The future research that should be completed prior to the mandating of a specific signal encompasses a variety of issues.

  • Determine the optimal pitch and pattern of an alternative signal to wake people up. Given the large individual differences in waking thresholds this should be done as a repeated measures design in an accessible population that sleeps well, such as young adults. From the results of the current study it is recommended that the option of a voice alarm be no longer considered for adult populations, both because it performed poorly with the older adults and because of the indicated problems with individuals who do not speak English.
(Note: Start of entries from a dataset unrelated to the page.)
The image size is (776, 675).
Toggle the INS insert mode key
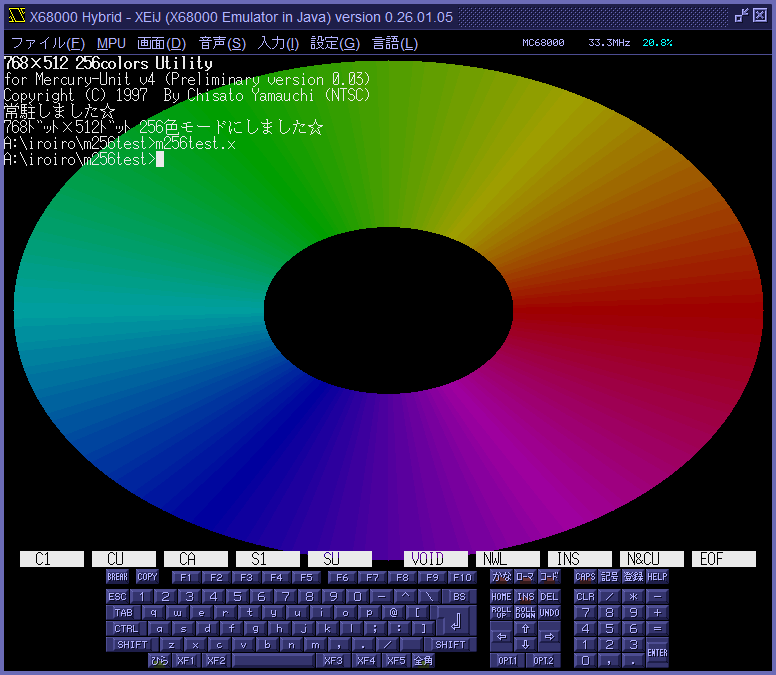[525, 596]
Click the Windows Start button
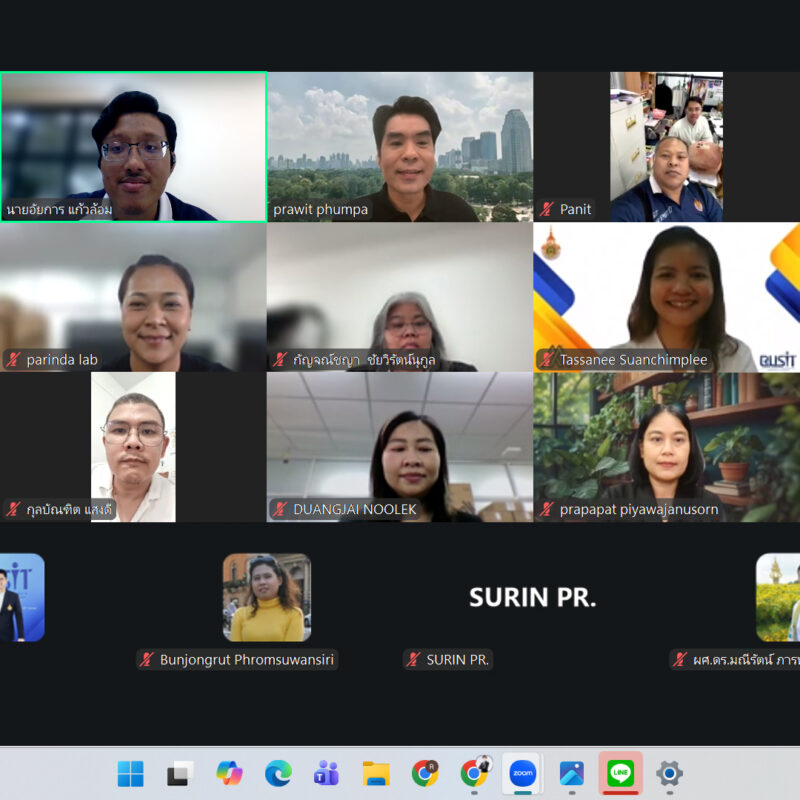This screenshot has height=800, width=800. 131,773
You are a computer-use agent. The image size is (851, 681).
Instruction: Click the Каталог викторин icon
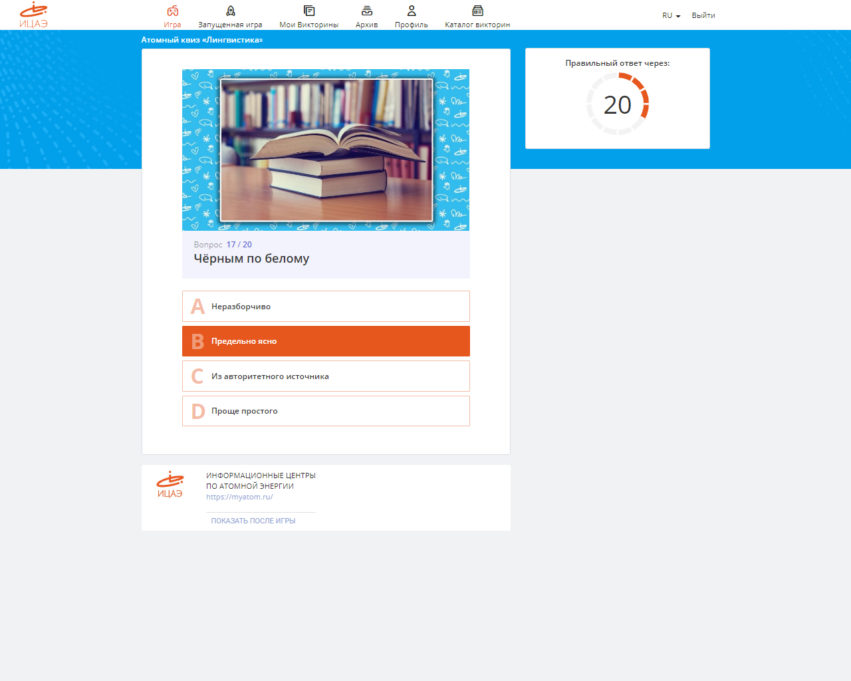477,10

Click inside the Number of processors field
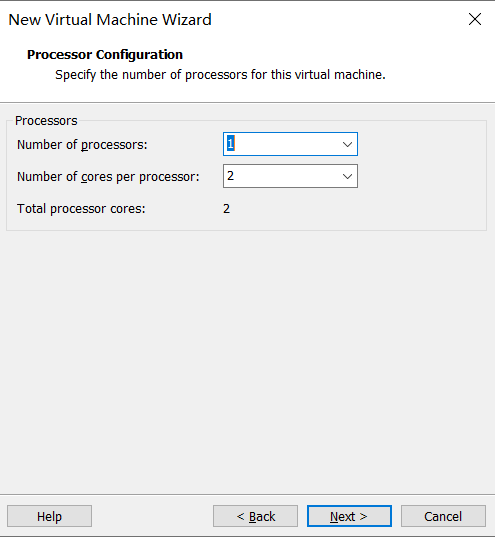point(290,144)
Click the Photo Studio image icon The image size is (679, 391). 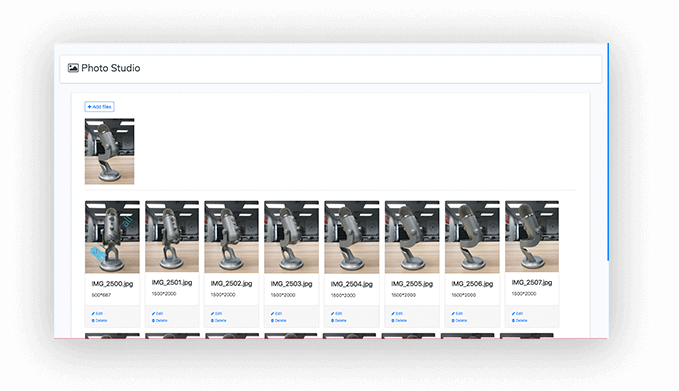(73, 68)
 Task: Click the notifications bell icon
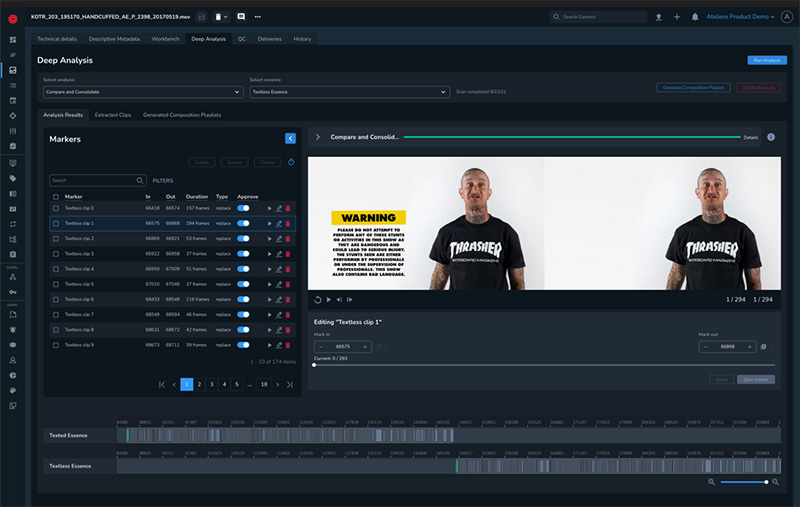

In view of the infinite number of different sound patterns that an alarm could take and the current dominance of the T-3 as the mandated temporal pattern it is suggested that alternative pitches (e.g. pure and mixed) and pitch patterns (e.g. changing frequencies across the 0.5 sec tone) be investigated within the T-3 temporal pattern, at least in the first instance.

  • Once several signals have been shown to have the lowest auditory arousal thresholds (AATs) in the one population tested, they need to be tested in other sleeping populations, especially those most at risk of dying in a fire or of sleeping through an alarm signal. These groups include prepubescent children, older adults (65+years), adults impaired with alcohol or hypnotic medication and people who are sleep deprived (such as is frequently the case with shift workers and adolescents). The signals should also be tested for salience and/or urgency as an emergency notification signal requiring action in awake individuals.

  • Because of the inability to generalise data from the current study to field estimates, further research is needed using large numbers of non-primed, unselected groups to yield population based estimates of waking effectiveness. It seems most likely that the research to date may be underestimating the proportion of people who will not wake up to an alarm. This arises from a range of factors but especially because almost all of the participants in the relevant empirical studies on alarms and sleep have been primed to expect that a signal will go off on one of several nights. Studies are needed where there is a long time frame (e.g. one or two months) within which a test alarm may be activated and an unselected large sample is tested. This will yield valuable field estimates of alarm effectiveness where conditions influencing responsiveness are uncontrolled (e.g. alcohol intake, prior sleep deprivation, prior time in bed, sleep stage). A challenge would be the accurate monitoring of the latency to wake up.

  • A study characterising the spectral characteristics of the background noises in a range of “typical” bedrooms would be informative and relevant. When this information is put together with the acoustical information about which signal is most likely to awaken sleepers, the extent of possible masking can be determined.